Depending on where you are on the food chain, though, I'm guessing they can't fully tell you the timetable as you'd be able to determine what they are charging.

Example: They get approval for $13k, they pay you $8k to do it. They can't tell you they have 13 days. 



BRADSConst said:


> Thanks. Someone's been sand bagging me one this one. I've been told repeatedly FNMA is 3 days + 1 day per $1000. Not counting Sundays and holidays but it does count Saturdays. Time to revisit that discussion.


----------



## mtmtnman (May 1, 2012)

Doing direct work with FNMA through the local broker i have never been given a timetable. I have a remote property i just wrapped up a complete replumb/sheetrock patch on last night. Due to location we have been on it since Christmas week. Plumber has a day job and was working nights on it.


----------



## brm1109 (Sep 17, 2012)

I am not out of my mind.
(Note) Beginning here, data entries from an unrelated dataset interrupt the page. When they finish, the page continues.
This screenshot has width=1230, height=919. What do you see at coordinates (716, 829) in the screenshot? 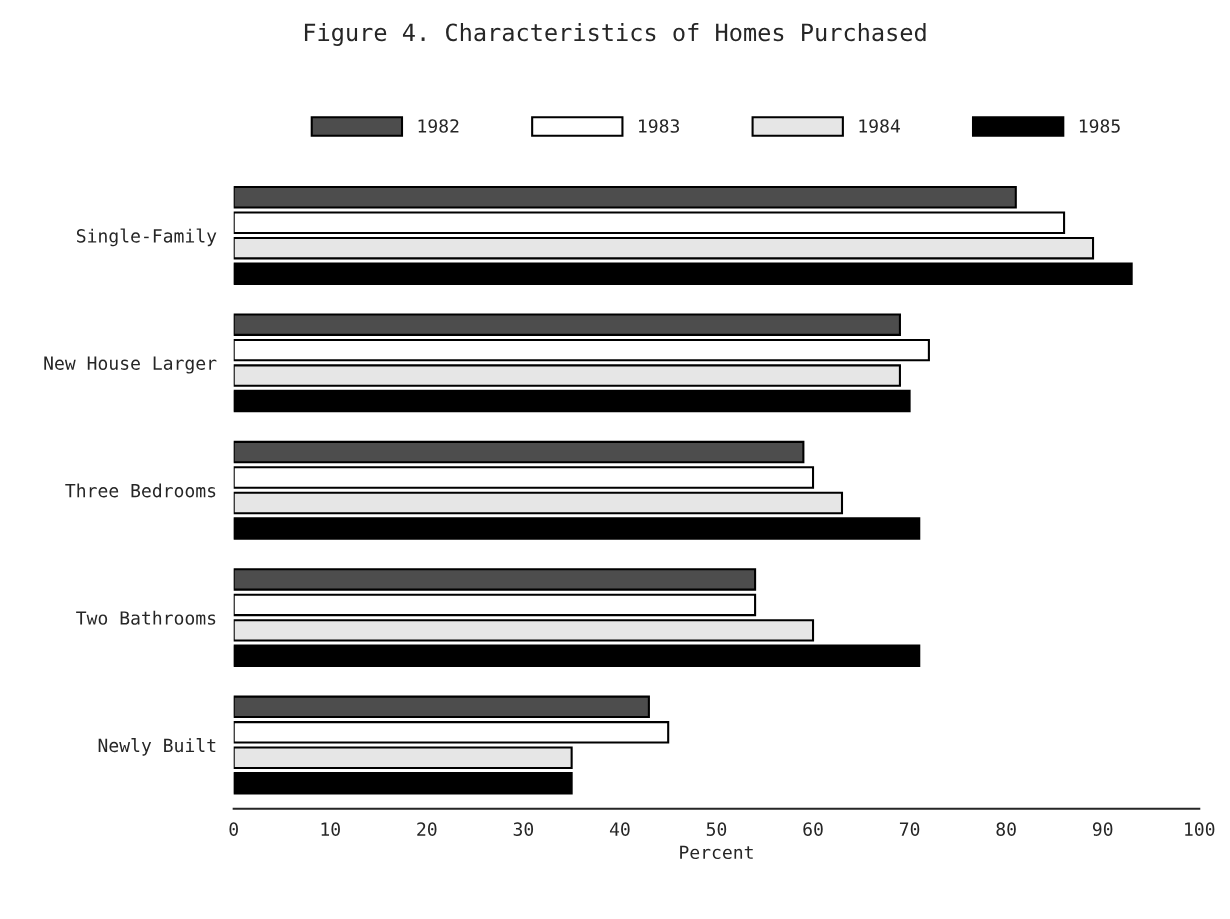
I see `x-tick-label: 50` at bounding box center [716, 829].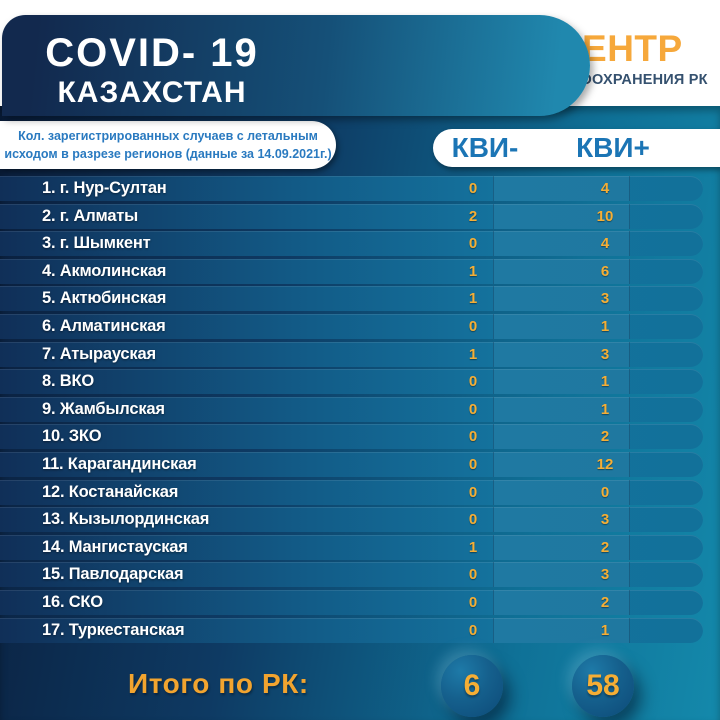 The image size is (720, 720). Describe the element at coordinates (352, 382) in the screenshot. I see `table-row: 8. ВКО 0 1` at that location.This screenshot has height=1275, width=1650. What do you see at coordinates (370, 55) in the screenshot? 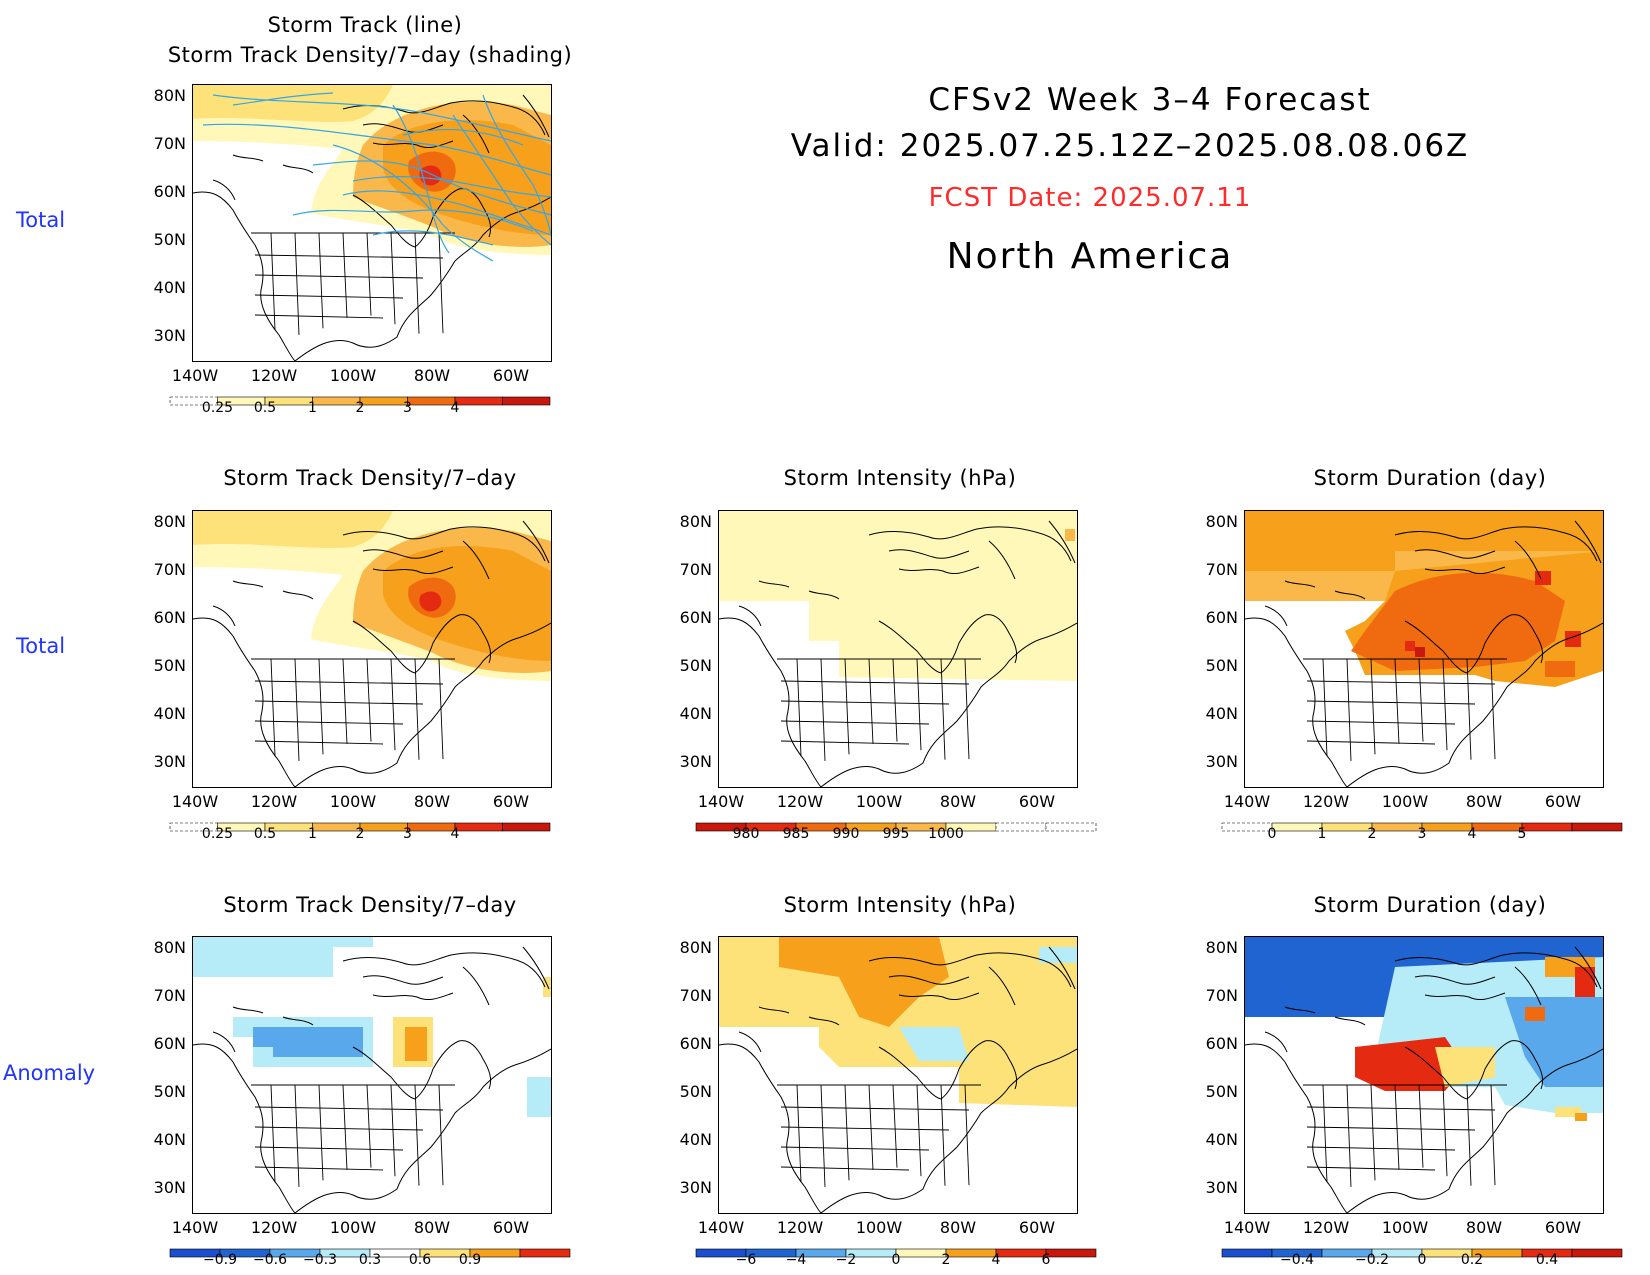
I see `panel1-title-line2: Storm Track Density/7–day (shading)` at bounding box center [370, 55].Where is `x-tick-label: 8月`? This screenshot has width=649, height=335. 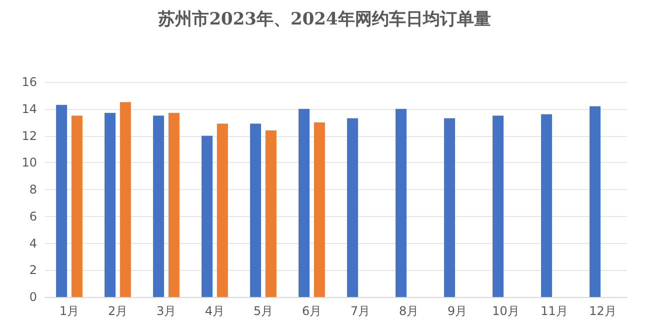 x-tick-label: 8月 is located at coordinates (408, 311).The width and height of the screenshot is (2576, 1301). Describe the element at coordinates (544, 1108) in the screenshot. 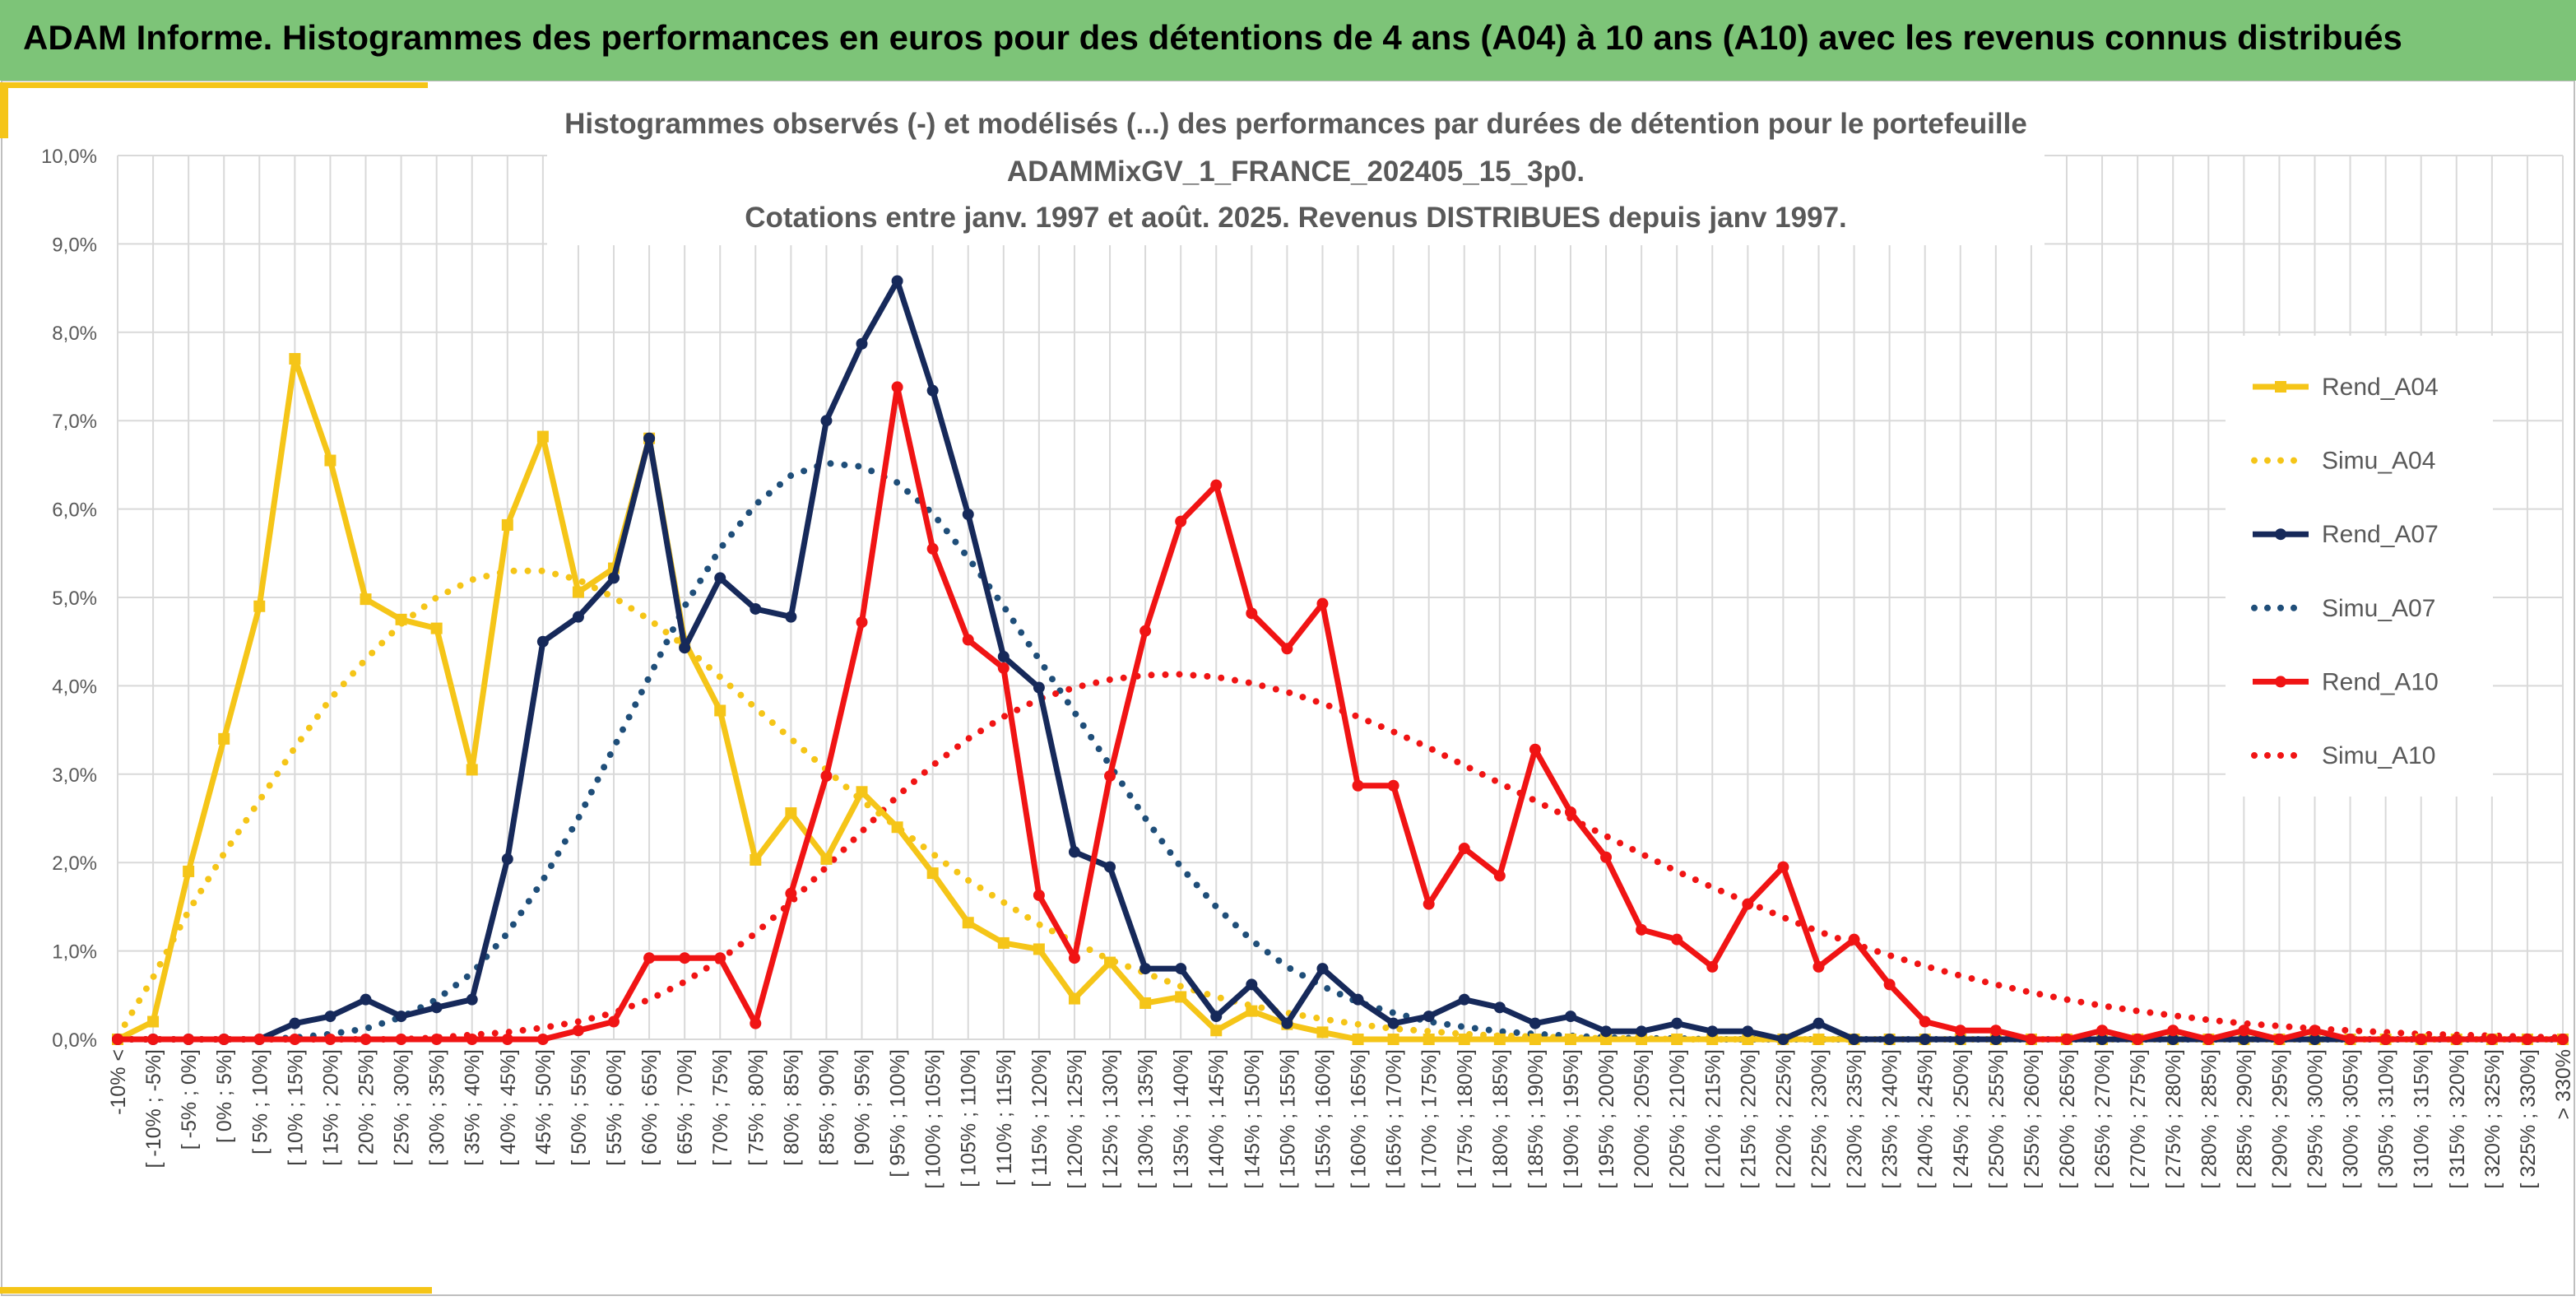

Just saying with some sarcazim that if they want same day they need a retainer.
I know that will never happen.


----------



## GTX63 (Apr 12, 2012)

We normally put on the bottom of our bids a time frame for completion. 72 hours on trashouts, 24-48 hours on rush orders (with a fee). I have had to point out our completion terms to a few Nationals that got uptight. Local clients, never a problem.


----------



## STARBABY (Apr 12, 2012)

GTX63 said:


> We normally put on the bottom of our bids a time frame for completion. 72 hours on trashouts, 24-48 hours on rush orders (with a fee). I have had to point out our completion terms to a few Nationals that got uptight. Local clients, never a problem.


 
I guess what just floors me is you will see a property sit for months even year, then get an order with a 24 to 48hr turn around! (ok were`s the fire!!!)


----------



## BPWY (Apr 12, 2012)

I've seen them sit for several years and then its a WW III emergency if they are not completed in 24 hrs.


----------



## 68W30 (Sep 8, 2012)

GTX63 said:


> We normally put on the bottom of our bids a time frame for completion. 72 hours on trashouts, 24-48 hours on rush orders (with a fee). I have had to point out our completion terms to a few Nationals that got uptight. Local clients, never a problem.



we have something along the same lines but in addition it says from 48 to 72 hours of the NEXT Business day IE the Christmas Eve at 4pm WO


----------